Vahşi kapitalizmde tek amaç, olabildiğince kar elde etmektir. Bu amaç için üretici, yahut işveren, hemen her yolu uyguluyordu. Söz konusu sistem, adeta sömürü sistemini andırır olmuştu. Fakat bu süreçte şu görüldü ki, artık böylesi bir dengesizlik büyük sıkıntılara yol açacak, sistemin çökmesine neden olabilecektir. Bundan ötürü, vahşi kapitalist sistemin aynı şekilde devamı mümkün değildir. Mutlaka revize edilen bir ekonomik sistemin önümüzdeki süreçte tartışılacağını düşünüyorum.

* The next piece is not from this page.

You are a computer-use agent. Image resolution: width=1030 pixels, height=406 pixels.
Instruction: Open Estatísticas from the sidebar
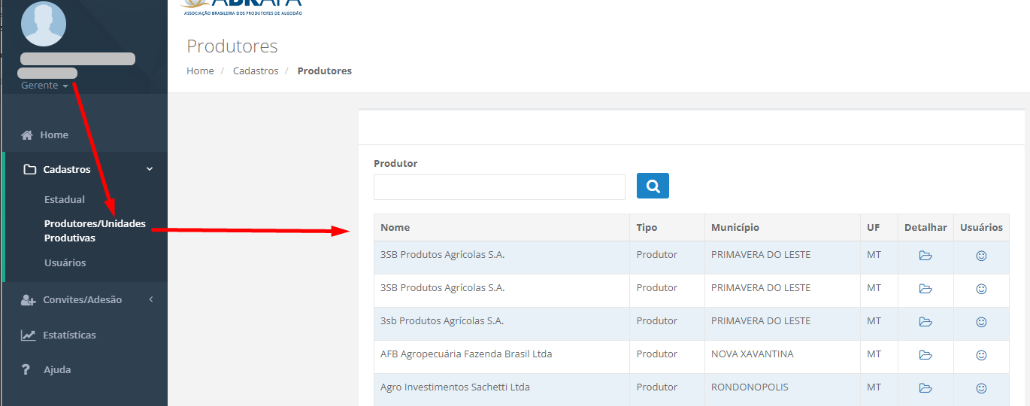69,335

Neden Daha Adil Ekonomi Gerekli?

Dünya’da ve ülkemizde, ciddi bir gelir adaletsizliği mevcuttur. 34 Avrupa ülkesi içinde gelir dağılımı eşitsizliği sıralamasında, Türkiye, ikinci sırada yer almaktadır. Türkiye’de en zengin yüzde 20’lik nüfus, toplam gelirin neredeyse yarısını (yüzde 47,4) alıyor.

Düşünebiliyor musunuz, makasın ne kadar açık olduğunu? Bu veriden sonra, kişi başına düşen milli gelirin artmasının pek bir önemi kalmıyor. Serbest ekonomide, tabi ki çok çalışan, katma değer yaratan, farklılık katan daha çok kazanacaktır. Buna kimsenin bir itirazı olamaz. Fakat makasın bu denli açılması, sağlıksız bir büyüme yaratır. Ciddi sınıf farklılıkları, sosyoekonomik yapıda huzursuzluk oluşturur.

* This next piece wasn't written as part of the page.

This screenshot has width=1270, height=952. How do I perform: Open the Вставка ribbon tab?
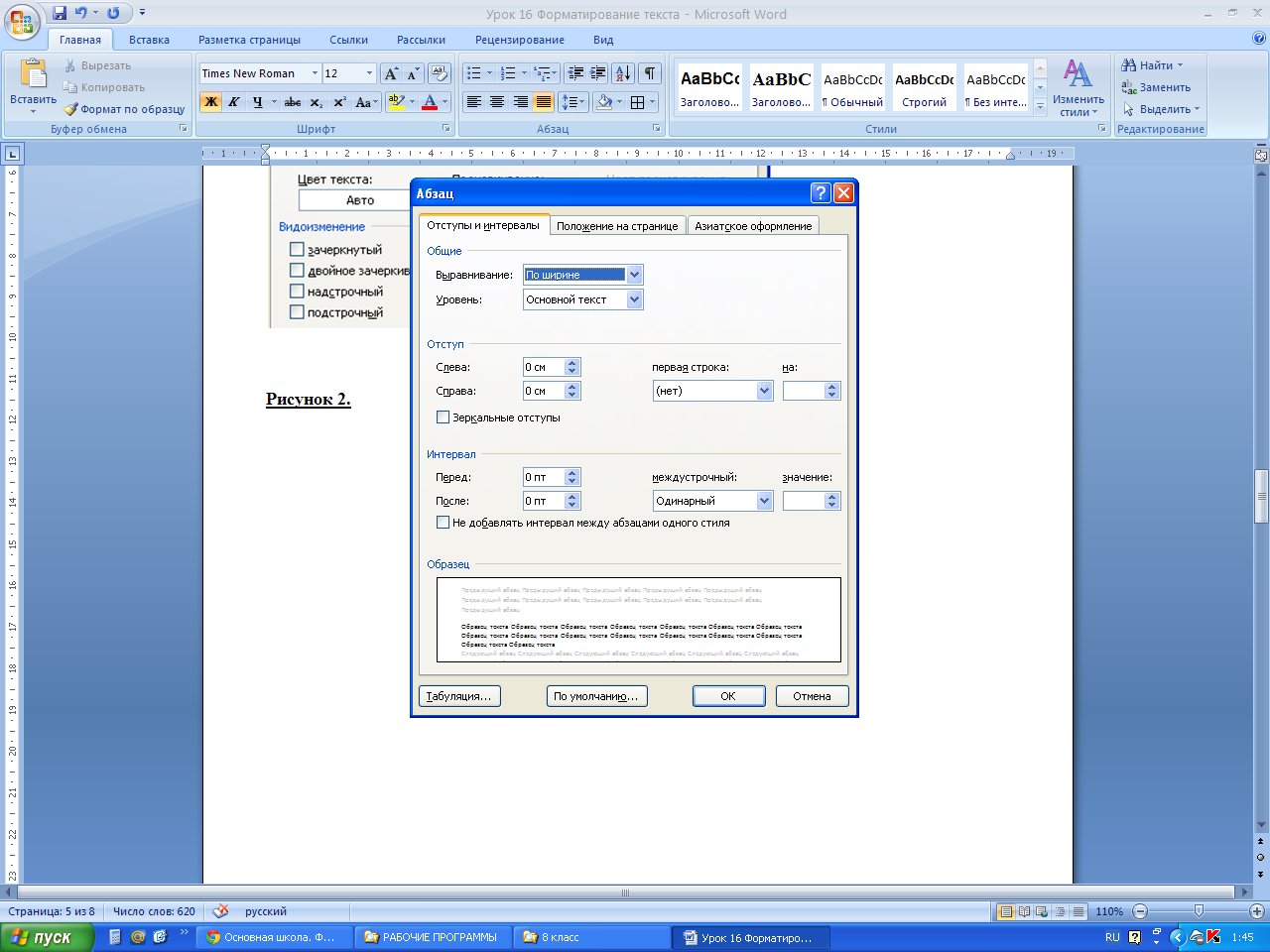coord(149,40)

İnşaat Ekonomisinin Yarattığı Sonuç Budur

Türkiye’de bir istatistik yapsak, “Şehrin ortasında boş bir arazi var, burası sizin olsa buraya ne yapardınız?” desek, insanların büyük bir çoğunluğu “AVM, İş Merkezi, Rezidans Projesi” cevabını verir. Çok az kişi, “Park ya da Kütüphane olsun” cevabını verir.

Maalesef, inşaattaki rant ekonomisi ve teşvik edilen “neredeyse her mahalleye bir AVM” projesi ile bir “tüketim toplumu” oluverdik. Maalesef, Finlandiya ve Şangay gibi gelişmiş ekonomilerin eğitim modelleri incelenmedi. Bugün Avrupa’nın, Uzak Doğu’nun, Amerika’nın en önemli şehirlerine gidiyorsunuz, şehrin ortasında koca koca parklar, son donanımlı kütüphaneler mevcut. Sağlıklı, üreten nesil, kütüphanelerden ve parklardan yetişir, AVM’lerden, ranta dayalı inşaatlardan değil.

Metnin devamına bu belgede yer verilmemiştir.